I simulated some irrelevant data:

library(lavaan)

dat <- as.data.frame(mvrnorm(5e2, rep(0, 6), matrix(.25, 6, 6) + .75 * diag(6)))
colnames(dat) <- c("X", "X2", "M1", "M2", "W", "Y")
dat$$X2 <- dat$$X ^ 2
#            X         X2         M1         M2          W          Y
# 1 -1.2556613 1.57668526  0.9558917 -0.6155703 -0.4540778 -0.3747208
# 2 -0.8463471 0.71630340  0.2066086 -0.1680590 -0.9181445 -0.2819832
# 3  0.1081230 0.01169059 -0.1934604  1.2662057  0.4817797 -0.5342619
# 4  0.6180336 0.38196555  0.3301925 -0.1277026  1.3222274  0.3626635


Given these data, this is the model code you want:

summary(sem(
"M1 ~ a11 * X + a12 * X2 + w10 * W + w11 * X:W + w12 * X2:W
M2 ~ a21 * X + a22 * X2 + w20 * W + w21 * X:W + w22 * X2:W + d * M1
Y ~ c1 * X + c2 * X2 + w30 * W + w31 * X:W + w32 * X2:W + b1 * M1 + b2 * M2
a11db2 := a11 * d * b2
a12db2 := a12 * d * b2
a11b1 := a11 * b1
a12b1 := a12 * b1
a21b2 := a21 * b2
a22b2 := a22 * b2",
dat), rsquare = TRUE)


With this, you can work out the exact combinations that get you the total indirect, direct and total effects. The nature of W makes things a bit difficult. Right now, the computed effects at the bottom are for when W = 0. You might want to play around with the computed effects depending on the type of variable W is.

• Thank you, this is very helpful! How would one get the effect size for one standard deviation above/below the value of a continuous W?
– ciri
Apr 9, 2021 at 1:08
• @ciri standardize W before adding it to the model. Then add its interaction coefficient wherever it might be of interest. Apr 9, 2021 at 2:32
• I think library(MASS) is required for running mvrnorm. Oct 18, 2022 at 21:39
• I have requested the developers of semopy to reproduce this example. Oct 18, 2022 at 23:47

Moderation is basically the product of the IVs ($$X_i$$) with the moderator ($$W$$). Since you have two IVs, you have two products $$X_1W$$ and $$W_2W$$, you just have to do it once for each predictor $$X_i$$ on each outcome ($$M_1,M_2,Y$$), since you want the moderator on each of them.
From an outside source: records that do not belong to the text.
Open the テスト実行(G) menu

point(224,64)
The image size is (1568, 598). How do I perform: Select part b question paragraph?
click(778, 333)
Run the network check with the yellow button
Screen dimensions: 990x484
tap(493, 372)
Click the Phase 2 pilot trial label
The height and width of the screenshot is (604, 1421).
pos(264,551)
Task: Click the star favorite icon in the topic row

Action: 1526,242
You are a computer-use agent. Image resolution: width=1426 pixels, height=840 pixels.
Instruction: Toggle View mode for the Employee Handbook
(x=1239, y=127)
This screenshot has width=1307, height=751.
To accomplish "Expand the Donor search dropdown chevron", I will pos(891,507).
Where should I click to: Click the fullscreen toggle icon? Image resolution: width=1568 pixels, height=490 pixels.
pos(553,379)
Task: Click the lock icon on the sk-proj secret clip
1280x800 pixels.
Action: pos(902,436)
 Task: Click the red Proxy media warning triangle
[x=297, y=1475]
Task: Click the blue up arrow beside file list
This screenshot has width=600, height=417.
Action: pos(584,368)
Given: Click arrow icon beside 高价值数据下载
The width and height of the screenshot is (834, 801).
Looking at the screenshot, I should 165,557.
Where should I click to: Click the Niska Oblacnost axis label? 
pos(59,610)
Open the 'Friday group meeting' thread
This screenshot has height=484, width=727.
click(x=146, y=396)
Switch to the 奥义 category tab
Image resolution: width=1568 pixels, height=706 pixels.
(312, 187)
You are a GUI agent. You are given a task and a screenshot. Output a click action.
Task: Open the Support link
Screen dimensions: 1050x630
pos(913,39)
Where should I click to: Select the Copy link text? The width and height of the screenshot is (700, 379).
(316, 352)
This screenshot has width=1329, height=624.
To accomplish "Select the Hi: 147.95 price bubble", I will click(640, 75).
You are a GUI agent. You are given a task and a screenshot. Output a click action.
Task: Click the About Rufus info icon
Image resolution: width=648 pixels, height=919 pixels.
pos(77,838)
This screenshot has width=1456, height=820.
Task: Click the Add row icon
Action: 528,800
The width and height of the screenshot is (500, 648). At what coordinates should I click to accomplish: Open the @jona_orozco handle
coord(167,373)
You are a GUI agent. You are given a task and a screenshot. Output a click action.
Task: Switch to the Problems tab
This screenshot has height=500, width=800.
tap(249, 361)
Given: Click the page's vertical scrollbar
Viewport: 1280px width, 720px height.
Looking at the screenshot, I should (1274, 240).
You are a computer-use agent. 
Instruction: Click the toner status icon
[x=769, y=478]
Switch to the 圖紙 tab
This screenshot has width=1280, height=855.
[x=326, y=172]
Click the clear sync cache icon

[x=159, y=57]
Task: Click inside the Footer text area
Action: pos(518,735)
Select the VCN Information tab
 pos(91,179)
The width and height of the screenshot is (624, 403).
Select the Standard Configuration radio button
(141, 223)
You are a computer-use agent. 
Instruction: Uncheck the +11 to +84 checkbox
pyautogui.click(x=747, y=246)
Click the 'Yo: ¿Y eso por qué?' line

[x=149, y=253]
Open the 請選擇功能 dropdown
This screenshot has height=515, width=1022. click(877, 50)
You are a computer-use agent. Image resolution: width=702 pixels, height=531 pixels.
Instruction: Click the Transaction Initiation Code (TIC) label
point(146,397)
I used the notation in the graph for the code,

Y ~ cprime1*X + cprime2*X2 + w3_1*X1:W + w3_2*X2:W + controls
M2 ~ aprime1*X1 + aprime2*W + w2_1*X1:W + w2_2*X2:W + + d*M1 + controls
M1 ~ a1*X1 + a2*W + w2_1*X1:W + w2_2*X2:W + controls


You can also consider a triple interaction X1:X2:W. You would have to add the double interaction of $$X_1X_2$$ and the triple interaction $$X_1X_2W$$. At this point you would have an IV and two moderators (conceptually speaking; statistically, it is arbitrary because there is no difference between the variables). I don't think it is what you want though.